▶ Textauszug
__________

Barrierefreie Animationen in Slidern, Akkordeons und Co.
Das zweite Hindernis bei der Verwendung von animierten Inhaltselementen ist die Bedienung. Auch komplexe interaktive Elemente wie Slider oder Akkordons müssen vollständig über die Tastatur bedienbar sein und sauber von Screenreadern vorgelesen werden können. Dabei sollten folgende Regeln beachtet werden:
- Automatisch laufende Animationen sollten spätestens nach 5 Sekunden anhalten oder vom Nutzer gestoppt werden können.
- Bei MouseOver sollten Slider immer anhalten.
- Der aktuelle Zustand des Elementes sollte von Screenreadern ausgelesen werden können.
- Die Tastaturbedienbarkeit muss sich an Standards halten. Diese werden von den ARIA-Rollen der entsprechenden Elemente definiert. Mehr zu ARIA erfahrt ihr im Blog-Beitrag über ARIA-Rollen und Attribute. Eine Bibliothek von vielen Inhaltselementen und deren Interaktionsmöglichkeiten bietet das W3C auf seiner Website an.
Auf Nutzerwünsche eingehen: prefers-reduced-motion
Nutzer können bei Bedarf im Browser selbst einstellen, wieviel Animation sie wünschen. Es ist aber Ihre Aufgabe als Entwickler und Betrieber einer Website, sich an diese Wünsche zu halten. Browser werden Animationen nicht automatisch unterbinden.
Um die Präferenzen des Nutzers abzufragen, verwenden wir den Media-Query prefers-reduced-motion
, welcher die Werte no-preference
und reduce
annehmen kann. Auf diese Art lassen sich Animationen beispielsweise erst dann implementieren, wenn diese auch gewünscht bzw. zumindest nicht explizit unerwünscht sind.

__________

▶ Aufgaben
1) Nach wie vielen Sekunden sollten automatisch laufende Animationen laut dem Text über barrierefreie Animationen spätestens anhalten?
2) Setze den Text über barrierefreie Animationen nach seinem letzten Satz fort.

▶ Daten
__________

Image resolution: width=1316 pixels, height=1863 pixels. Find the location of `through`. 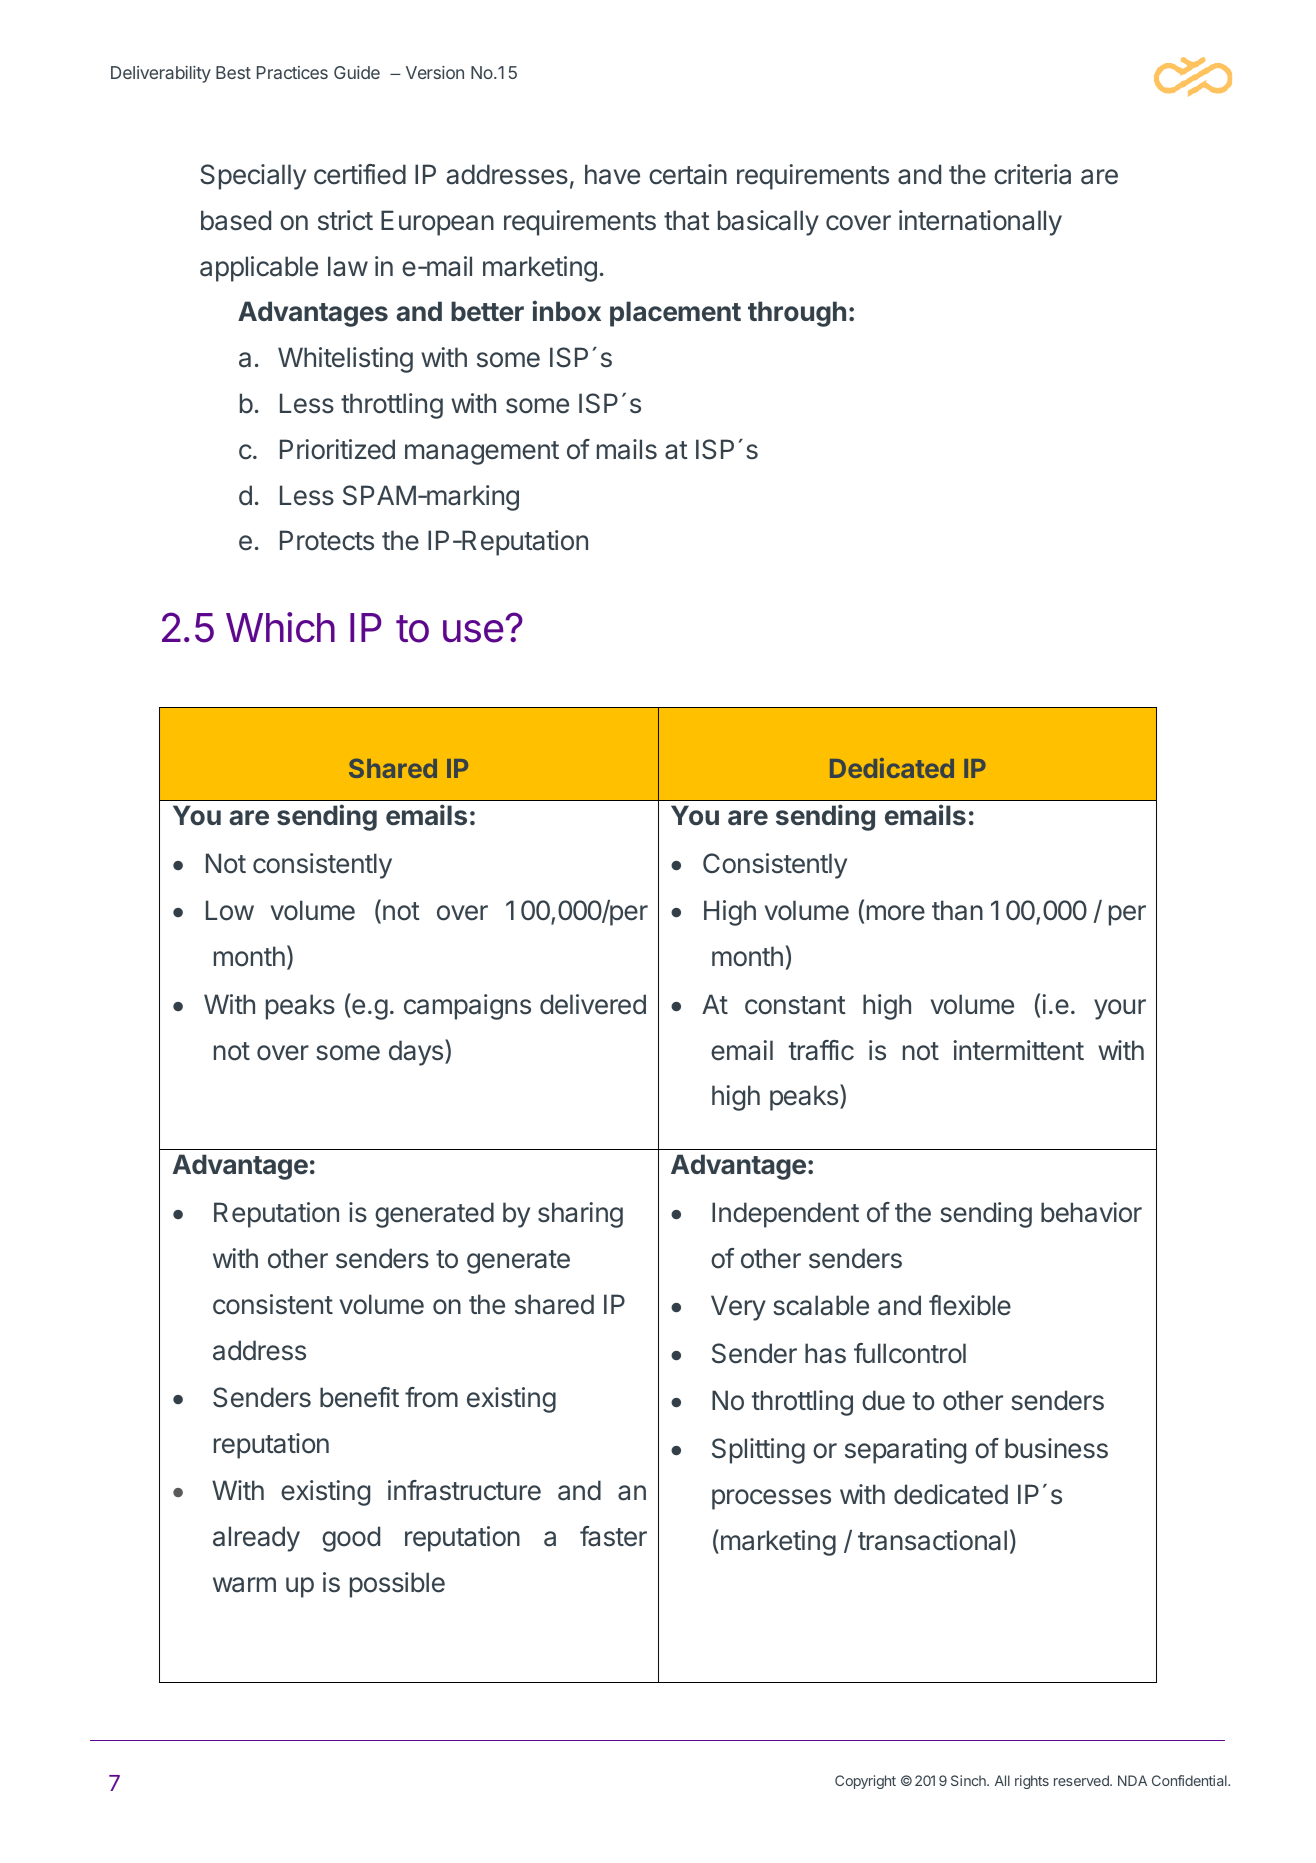

through is located at coordinates (797, 314).
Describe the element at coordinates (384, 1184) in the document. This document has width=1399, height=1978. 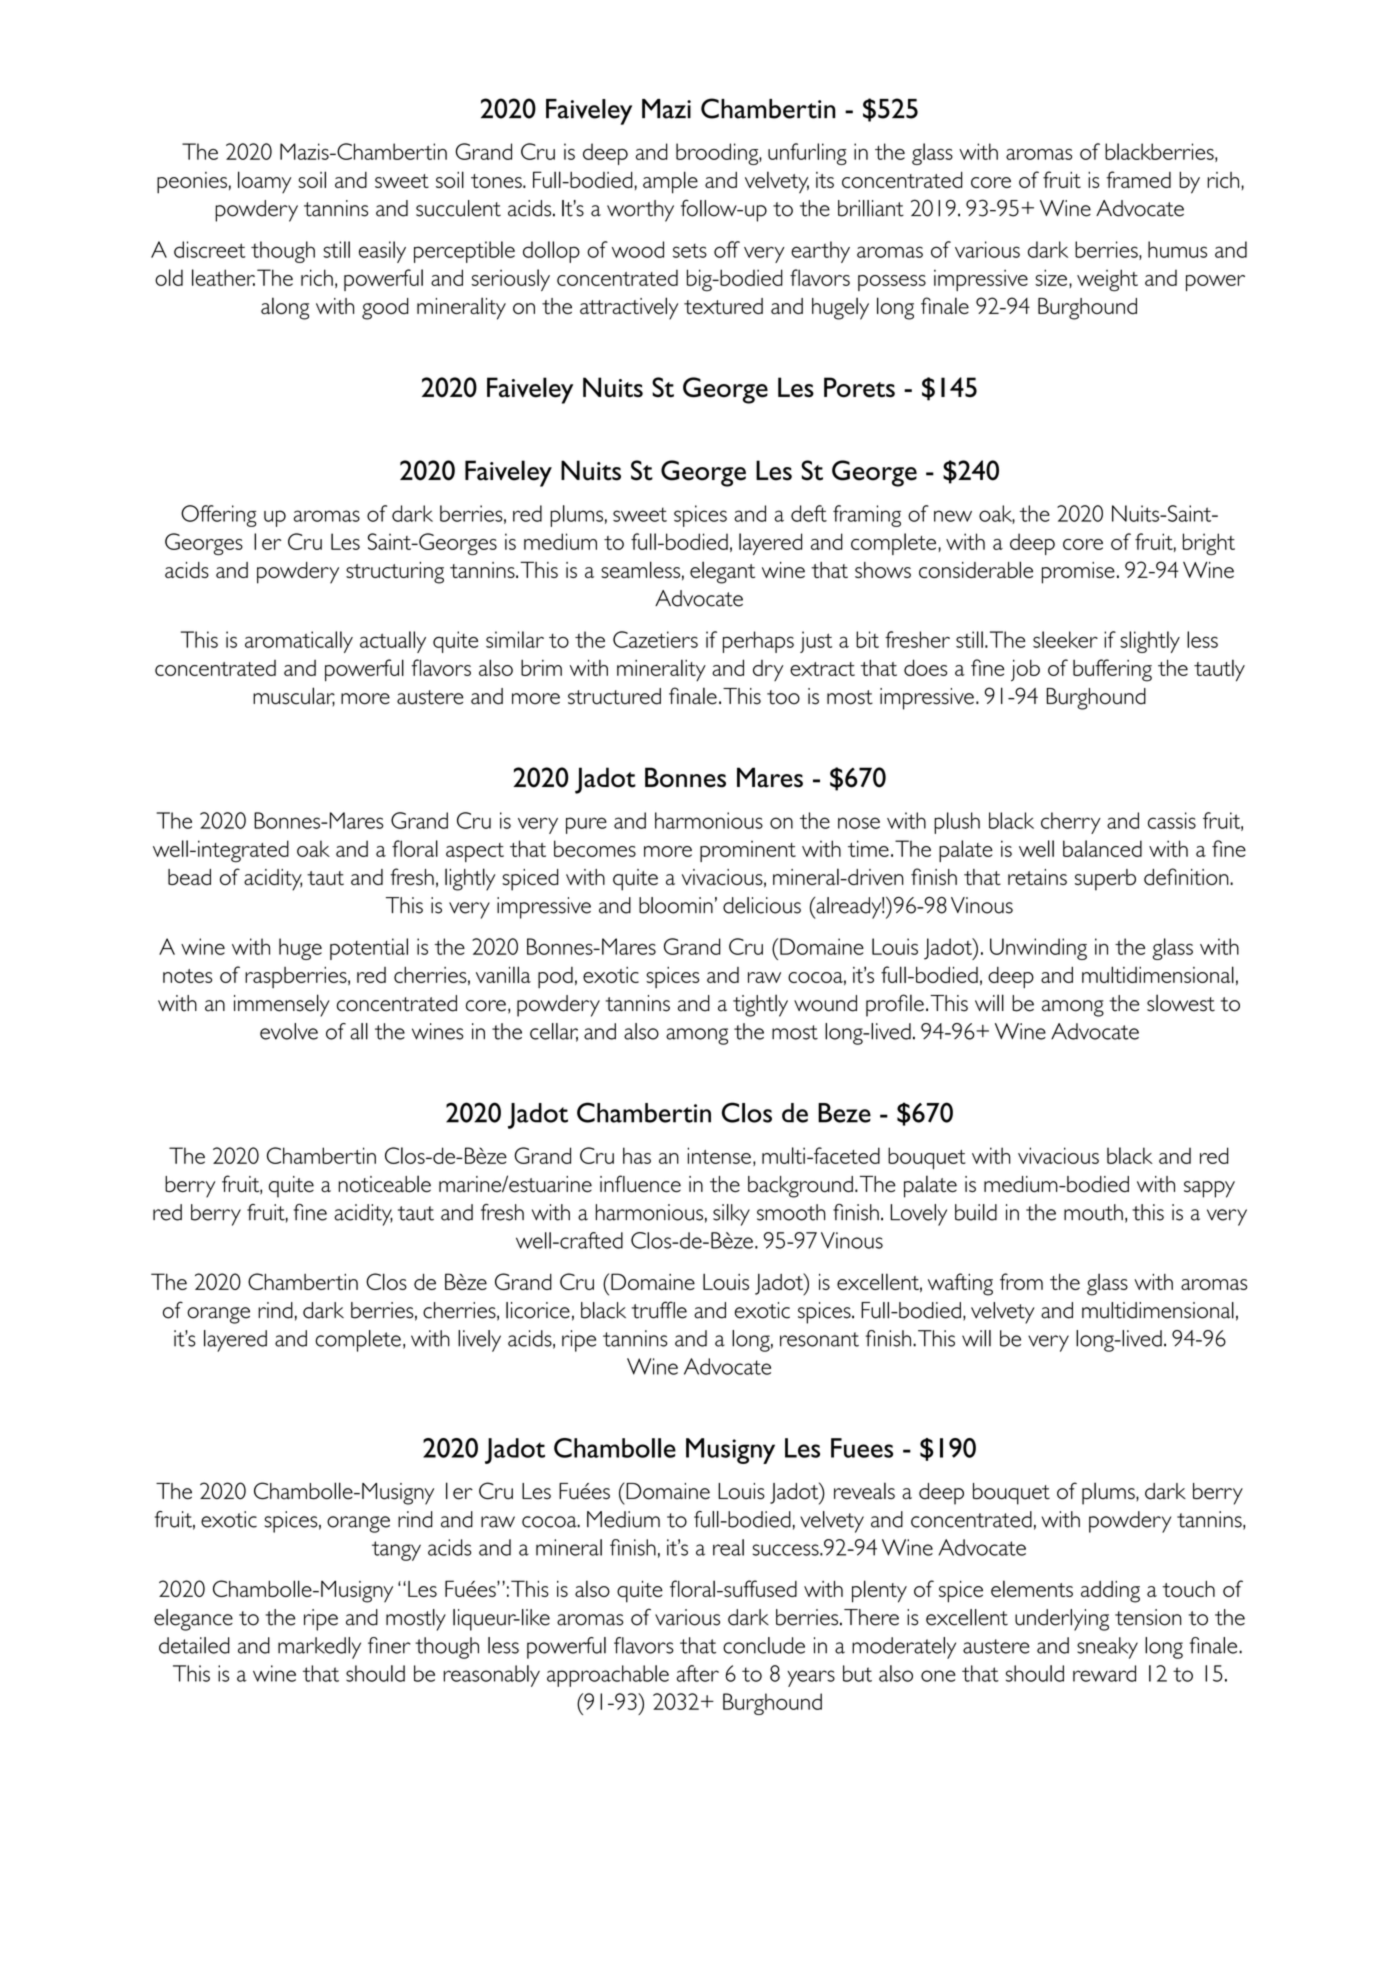
I see `noticeable` at that location.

__________

▶ Lösungen
1) Spätestens nach 5 Sekunden.

2)
Ein Beispiel:
@media (prefers-reduced-motion: no-preference) {
button {
transform: all 0.3s;
}
}
Barrierefreie Animationen – Fazit
Microanimations zur Verbesserung der Nutzererfahrung und Visualisierung von Veränderungen sind großartig. Übertreiben Sie es mit den Spielereien aber nicht. Animationen müssen sich für den Nutzer natürlich anfühlen, nur dann sind sie auch eine Hilfe. Hat der Nutzer in seinen Einstellungen explizit angegeben, keine Animationen zu wünschen, dann sollten Sie aber auch diese übergänge lieber sein lassen.
Animierte Inhaltselemente wie Slider sind schwierig barrierefrei umzusetzen. Der Aufwand und damit die Kosten eines solchen Elementes sind hoch, der Nutzen oft fraglich. Insbesondere Textinhalte sollten nur dann in Slidern verarbeitet werden, wenn diese keine große Priorität haben. Denn gehen Sie davon aus, dass sie von sehenden und nicht sehenden Nutzern nicht entdeckt werden, wenn sie erst auf Seite 15 eines Sliders erscheinen. Versuchen Sie dann andere Lösungen zu finden.